Heirloom Tomato And Black Olive Tart
- Makes one 9-inch tart to serve 6 to 8
Courtesy of California Wine Institute
Make this colorful savory tart in late summer when tomatoes are at their flavor peak. Serve in thin slices as an appetizer or in bigger portions with a side salad for lunch. The tart also works nicely as a side dish for a roast leg of lamb or roast chicken.
PAIR WITH Pinot Noir or Zinfandel
- 1 cup (125 g) unbleached all-purpose flour
- 1 teaspoon (5 ml) sugar
- ½ teaspoon (5 ml) sea salt
- ½ cup (115 g) unsalted butter, at room temperature, in 16 pieces
- 1-1/2 pounds (680 g) heirloom tomatoes, cored and sliced ¼ inch (6 mm) thick, ends discarded
- 1-1/2 teaspoons (7.5 ml) sea salt
- 1 dozen kalamata or black olives, pitted and halved
- 1 tablespoon (15 ml) extra virgin olive oil
- 3/4 teaspoon (4 ml) dried oregano, crumbled fine
- 2 tablespoons (28 g) goat cheese, at room temperature
- 2 tablespoon (30 ml) plain yogurt, or as needed
- 1 small clove garlic, very finely minced
- Basil leaves for garnish
In a food processor, combine the flour, sugar, and salt and pulse to blend. Add the butter and pulse until the mixture resembles fine crumbs. Sprinkle 1 tablespoon (15 ml) water over the mixture and pulse until it begins to come together into a dough.

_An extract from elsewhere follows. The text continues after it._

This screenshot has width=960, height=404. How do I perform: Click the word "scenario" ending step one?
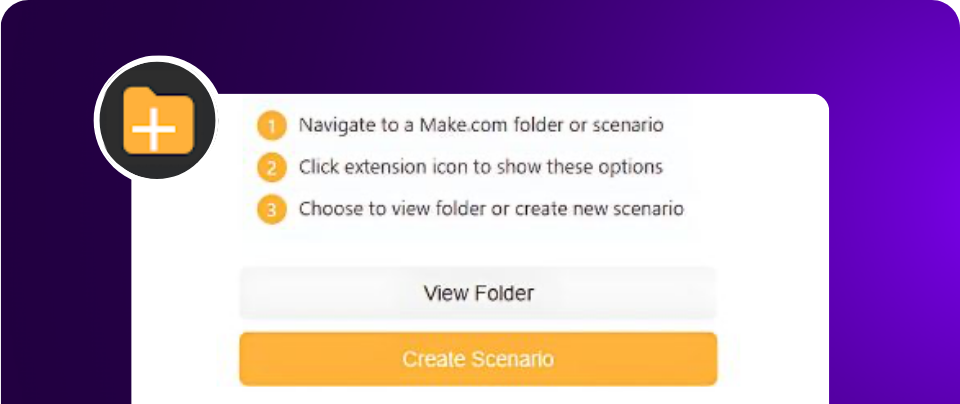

Turn the dough out onto a large sheet of plastic wrap and, using the plastic wrap as a barrier to avoid touching the dough, shape the dough into a ball. Wrap in the plastic, then flatten into a thick round disk. Let rest at room temperature for 30 minutes.
Unwrap the dough and place it in the center of a 9-inch (23-cm) tart pan with a removeable bottom. (Do not use a black metal tart pan or the dough will likely overbrown.) Again, using the plastic wrap as a barrier to avoid touching the dough, press the dough with your hand to flatten it until it covers the bottom and sides of the tart tin. You should have just enough dough to make a thin crust with no trim. Take care to make the dough evenly thick or it may burn in spots. Prick the tart shell with a fork in several places. Lightly cover with plastic wrap and freeze for at least 30 minutes or up to 1 day.
Preheat the oven to 375°F (190°C). Place a sheet of aluminum foil in the tart shell to cover the bottom and top with pie weights or dried beans in an even layer. Bake for 15 minutes, then remove the pie weights and the foil. Return the tart pan to the oven and continue baking until the crust is lightly browned all over, about 15 minutes longer. Set on a rack; leave the oven on.
While the tart crust bakes, place the tomato slices on a double thickness of paper towels. Sprinkle evenly with the salt. Let stand for 30 minutes. Pat the surface with paper towels to remove excess moisture. Transfer the slices to a cutting board and cut them in half, taking care to preserve their shape.
Arrange the tomato slices in the baked tart crust in concentric circles, working from the outside in and overlapping the slices. You should be able to fit all or most of the slices but reserve any extra for a salad. Tuck the olive halves into any crevices. Brush the surface with olive oil and scatter the oregano over the top. Return the tart to the oven and bake until the tomatoes are soft and sizzling, about 30 minutes. Cool on a rack for 15 minutes. The tart is best when warm, not hot.
In a small bowl, blend the goat cheese and yogurt until very smooth. Add more yogurt if needed to create a sauce you can drizzle. Add the garlic (use less, if you prefer) and salt to taste.
Remove the tart from the tin and place on a serving platter. Drizzle with the goat cheese mixture and top with a few torn leaves of basil. Serve warm.